Lieber Herr Hirschel, ich danke Ihnen für das interessante Gespräch.
Rainer Kamber, Aids-Hilfe Schweiz
(1) Center for Disease Control, die us-amerikanische Behörde für die Überwachung infektiöser Krankheiten.
(2) LAV: „Lymphadenopathy Associated Virus“, also das Virus, das eine Erkrankung der Lymphknoten (die charakteristische Schwellung) verursacht. Luc Montagnier erhielt für die Entdeckung von HIV 2008 den Nobelpreis in Medizin.
(3) Inkubationszeit: der Zeitraum von der Übertragung eines Krankheitserregers bis zum Ausbruch der Krankheit.
(4) Reverse Transkriptase (RT): ein biologischer Baustein der beim Zusammenbau des HIV-Ergutes eine zentrale Funktion hat. HIV und andere Viren bauen mit Hilfe von RT ihr Erbmaterial so um, dass es in einen Wirtsorganismus integriert werden kann.

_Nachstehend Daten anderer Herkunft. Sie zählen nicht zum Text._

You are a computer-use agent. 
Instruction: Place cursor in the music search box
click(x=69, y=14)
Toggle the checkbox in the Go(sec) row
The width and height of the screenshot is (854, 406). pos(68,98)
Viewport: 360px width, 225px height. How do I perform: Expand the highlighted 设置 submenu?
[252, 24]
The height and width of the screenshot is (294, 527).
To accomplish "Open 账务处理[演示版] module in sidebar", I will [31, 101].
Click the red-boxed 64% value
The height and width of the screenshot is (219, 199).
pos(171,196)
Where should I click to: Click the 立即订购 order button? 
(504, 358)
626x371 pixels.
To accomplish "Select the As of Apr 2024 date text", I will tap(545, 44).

Teamin und Baltimore erhielten für die Entdeckung der RT 1976 den Nobelpreis in Medizin.
(5) Informierte Entscheidung: der Patient entscheidet, nach vollständiger Information seitens des Arztes, selbst, ob er einen HIV-Test machen will oder nicht.
(6) VCT: Voluntary Counselling and Testing ist eines der Grundprinzipien der HIV-Testpolitik.